Listing
— start —

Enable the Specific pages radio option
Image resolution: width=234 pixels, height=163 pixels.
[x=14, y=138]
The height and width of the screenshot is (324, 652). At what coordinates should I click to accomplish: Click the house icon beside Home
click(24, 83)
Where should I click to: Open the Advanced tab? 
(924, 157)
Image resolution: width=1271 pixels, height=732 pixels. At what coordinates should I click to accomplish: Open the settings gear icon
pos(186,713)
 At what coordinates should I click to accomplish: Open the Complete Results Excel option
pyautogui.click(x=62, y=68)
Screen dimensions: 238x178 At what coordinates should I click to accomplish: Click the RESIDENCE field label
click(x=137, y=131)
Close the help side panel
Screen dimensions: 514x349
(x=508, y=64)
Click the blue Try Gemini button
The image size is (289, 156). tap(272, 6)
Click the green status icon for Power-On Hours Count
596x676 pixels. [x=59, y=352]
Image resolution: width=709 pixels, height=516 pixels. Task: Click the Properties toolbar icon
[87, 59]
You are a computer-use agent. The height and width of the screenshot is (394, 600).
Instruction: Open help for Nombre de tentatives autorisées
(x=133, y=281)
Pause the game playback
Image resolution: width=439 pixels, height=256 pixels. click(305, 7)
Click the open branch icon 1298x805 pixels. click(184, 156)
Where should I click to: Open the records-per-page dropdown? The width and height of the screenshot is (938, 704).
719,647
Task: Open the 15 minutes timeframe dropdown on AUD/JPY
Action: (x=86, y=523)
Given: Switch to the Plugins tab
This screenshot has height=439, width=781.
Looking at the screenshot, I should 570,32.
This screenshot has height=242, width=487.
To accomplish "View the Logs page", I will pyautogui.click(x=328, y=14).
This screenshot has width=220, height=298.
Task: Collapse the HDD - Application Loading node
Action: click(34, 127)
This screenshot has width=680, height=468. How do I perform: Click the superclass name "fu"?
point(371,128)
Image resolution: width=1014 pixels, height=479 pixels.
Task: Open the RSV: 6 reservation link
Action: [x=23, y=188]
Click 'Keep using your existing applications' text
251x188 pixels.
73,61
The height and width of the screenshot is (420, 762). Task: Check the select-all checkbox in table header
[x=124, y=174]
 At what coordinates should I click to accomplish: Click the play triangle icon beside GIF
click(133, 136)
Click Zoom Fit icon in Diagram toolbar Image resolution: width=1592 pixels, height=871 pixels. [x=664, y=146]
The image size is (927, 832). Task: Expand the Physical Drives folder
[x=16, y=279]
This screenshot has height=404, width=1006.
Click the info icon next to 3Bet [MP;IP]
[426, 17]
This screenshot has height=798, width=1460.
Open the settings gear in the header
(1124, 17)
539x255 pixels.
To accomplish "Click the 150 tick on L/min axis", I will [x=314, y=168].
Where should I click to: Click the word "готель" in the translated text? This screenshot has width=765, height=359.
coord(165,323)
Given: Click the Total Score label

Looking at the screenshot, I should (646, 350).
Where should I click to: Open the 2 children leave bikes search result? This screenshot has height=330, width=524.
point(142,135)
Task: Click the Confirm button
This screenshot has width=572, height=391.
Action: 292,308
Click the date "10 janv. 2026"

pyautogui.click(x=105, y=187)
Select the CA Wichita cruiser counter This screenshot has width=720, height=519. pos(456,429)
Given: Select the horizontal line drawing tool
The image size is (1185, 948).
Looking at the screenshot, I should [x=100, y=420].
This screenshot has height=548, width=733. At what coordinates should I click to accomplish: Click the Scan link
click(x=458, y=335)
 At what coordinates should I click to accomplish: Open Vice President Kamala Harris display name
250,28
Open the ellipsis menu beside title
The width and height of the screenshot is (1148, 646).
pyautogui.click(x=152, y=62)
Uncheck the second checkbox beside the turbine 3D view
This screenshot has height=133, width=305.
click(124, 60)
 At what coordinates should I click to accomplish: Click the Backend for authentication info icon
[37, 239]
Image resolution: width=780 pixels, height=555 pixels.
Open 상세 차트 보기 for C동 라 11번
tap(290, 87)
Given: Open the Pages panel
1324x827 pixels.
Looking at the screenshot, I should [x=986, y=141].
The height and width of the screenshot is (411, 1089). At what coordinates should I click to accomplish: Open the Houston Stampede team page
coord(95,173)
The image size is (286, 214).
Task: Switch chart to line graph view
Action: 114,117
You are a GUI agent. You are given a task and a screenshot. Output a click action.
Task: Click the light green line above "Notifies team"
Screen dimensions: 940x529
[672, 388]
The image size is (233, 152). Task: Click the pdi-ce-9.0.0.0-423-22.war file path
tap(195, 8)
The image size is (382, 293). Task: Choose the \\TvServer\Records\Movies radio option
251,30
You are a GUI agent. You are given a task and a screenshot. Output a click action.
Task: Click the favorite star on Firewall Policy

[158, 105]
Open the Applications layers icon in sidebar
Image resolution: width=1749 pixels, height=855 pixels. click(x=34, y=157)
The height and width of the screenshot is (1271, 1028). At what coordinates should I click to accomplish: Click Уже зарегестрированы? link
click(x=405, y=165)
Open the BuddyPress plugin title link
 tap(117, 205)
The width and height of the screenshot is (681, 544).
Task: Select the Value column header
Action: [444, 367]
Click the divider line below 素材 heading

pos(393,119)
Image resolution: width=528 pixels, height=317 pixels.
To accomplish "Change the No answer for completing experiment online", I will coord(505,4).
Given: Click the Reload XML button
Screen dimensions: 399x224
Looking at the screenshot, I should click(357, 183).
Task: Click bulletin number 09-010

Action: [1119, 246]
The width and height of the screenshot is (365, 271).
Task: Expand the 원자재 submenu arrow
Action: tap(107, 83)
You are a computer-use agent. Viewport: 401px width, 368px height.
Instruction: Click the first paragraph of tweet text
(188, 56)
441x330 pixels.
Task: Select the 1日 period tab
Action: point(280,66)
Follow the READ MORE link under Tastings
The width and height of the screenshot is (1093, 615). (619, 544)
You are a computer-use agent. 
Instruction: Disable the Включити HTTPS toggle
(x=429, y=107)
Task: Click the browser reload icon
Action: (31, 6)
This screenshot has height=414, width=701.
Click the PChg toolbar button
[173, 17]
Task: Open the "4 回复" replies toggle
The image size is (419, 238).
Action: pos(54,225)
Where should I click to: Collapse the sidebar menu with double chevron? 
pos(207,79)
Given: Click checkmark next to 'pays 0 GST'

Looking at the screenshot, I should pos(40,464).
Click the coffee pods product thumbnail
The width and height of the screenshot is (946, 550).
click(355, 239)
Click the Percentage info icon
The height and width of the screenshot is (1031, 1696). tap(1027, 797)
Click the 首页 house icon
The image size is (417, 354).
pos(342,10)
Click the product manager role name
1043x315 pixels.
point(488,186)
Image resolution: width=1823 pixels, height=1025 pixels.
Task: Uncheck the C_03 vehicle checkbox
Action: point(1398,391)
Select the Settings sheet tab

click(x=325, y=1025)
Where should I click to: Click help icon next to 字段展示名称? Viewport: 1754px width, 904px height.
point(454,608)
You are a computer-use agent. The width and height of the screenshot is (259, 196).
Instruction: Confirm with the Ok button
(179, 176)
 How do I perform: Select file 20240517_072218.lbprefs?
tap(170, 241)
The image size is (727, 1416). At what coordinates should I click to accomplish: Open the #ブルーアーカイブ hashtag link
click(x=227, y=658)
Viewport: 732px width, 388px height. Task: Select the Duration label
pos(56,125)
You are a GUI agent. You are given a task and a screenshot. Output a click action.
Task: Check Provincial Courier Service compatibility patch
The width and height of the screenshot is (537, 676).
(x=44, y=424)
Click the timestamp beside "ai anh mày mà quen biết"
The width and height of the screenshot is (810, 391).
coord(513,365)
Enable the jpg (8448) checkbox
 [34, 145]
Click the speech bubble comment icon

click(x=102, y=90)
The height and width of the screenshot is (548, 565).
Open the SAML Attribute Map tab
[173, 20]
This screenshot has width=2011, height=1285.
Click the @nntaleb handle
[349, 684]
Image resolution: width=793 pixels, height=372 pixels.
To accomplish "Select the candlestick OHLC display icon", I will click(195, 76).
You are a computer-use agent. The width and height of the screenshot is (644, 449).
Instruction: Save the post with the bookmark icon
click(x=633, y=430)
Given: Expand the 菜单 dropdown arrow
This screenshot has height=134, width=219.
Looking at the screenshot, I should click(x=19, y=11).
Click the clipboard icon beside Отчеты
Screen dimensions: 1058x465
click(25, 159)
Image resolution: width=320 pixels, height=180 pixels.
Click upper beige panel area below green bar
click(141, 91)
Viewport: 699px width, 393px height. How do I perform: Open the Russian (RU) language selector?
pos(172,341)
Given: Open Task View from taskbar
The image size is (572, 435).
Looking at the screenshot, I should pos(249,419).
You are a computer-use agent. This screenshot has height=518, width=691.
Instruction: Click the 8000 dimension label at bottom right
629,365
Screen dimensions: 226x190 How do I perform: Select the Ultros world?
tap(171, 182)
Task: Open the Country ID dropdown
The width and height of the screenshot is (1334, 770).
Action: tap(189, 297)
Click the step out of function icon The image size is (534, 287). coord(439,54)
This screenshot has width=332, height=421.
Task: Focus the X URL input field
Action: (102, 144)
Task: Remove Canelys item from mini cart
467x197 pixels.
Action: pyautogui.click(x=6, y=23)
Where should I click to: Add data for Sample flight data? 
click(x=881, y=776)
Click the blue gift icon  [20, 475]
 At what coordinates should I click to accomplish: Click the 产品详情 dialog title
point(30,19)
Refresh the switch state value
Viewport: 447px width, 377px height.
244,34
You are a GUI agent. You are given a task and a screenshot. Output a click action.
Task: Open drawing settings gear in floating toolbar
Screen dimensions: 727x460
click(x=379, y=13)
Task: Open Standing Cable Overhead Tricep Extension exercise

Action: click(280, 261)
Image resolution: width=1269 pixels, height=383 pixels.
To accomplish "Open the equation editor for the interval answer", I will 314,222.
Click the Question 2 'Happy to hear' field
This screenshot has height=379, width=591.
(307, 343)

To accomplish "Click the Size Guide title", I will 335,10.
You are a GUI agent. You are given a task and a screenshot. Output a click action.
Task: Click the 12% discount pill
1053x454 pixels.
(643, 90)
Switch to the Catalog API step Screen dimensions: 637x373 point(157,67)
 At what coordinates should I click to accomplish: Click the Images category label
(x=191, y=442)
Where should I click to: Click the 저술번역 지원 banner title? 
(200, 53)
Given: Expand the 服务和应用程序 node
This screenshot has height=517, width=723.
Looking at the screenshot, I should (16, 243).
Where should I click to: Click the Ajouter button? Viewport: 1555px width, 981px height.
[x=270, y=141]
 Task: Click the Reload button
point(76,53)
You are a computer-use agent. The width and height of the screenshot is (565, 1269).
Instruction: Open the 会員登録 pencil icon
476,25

— end —

Task to carry out
Format the lines from the one containing "The height and width of the screenshot is (324, 652)." through the one containing "pyautogui.click(x=62, y=68)", both included, as a numbered list, leaving out any blank lines.

Answer below
1. The height and width of the screenshot is (324, 652). At what coordinates should I click to accomplish: Click the house icon beside Home
2. click(24, 83)
3. Where should I click to: Open the Advanced tab? 
4. (924, 157)
5. Image resolution: width=1271 pixels, height=732 pixels. At what coordinates should I click to accomplish: Open the settings gear icon
6. pos(186,713)
7.  At what coordinates should I click to accomplish: Open the Complete Results Excel option
8. pyautogui.click(x=62, y=68)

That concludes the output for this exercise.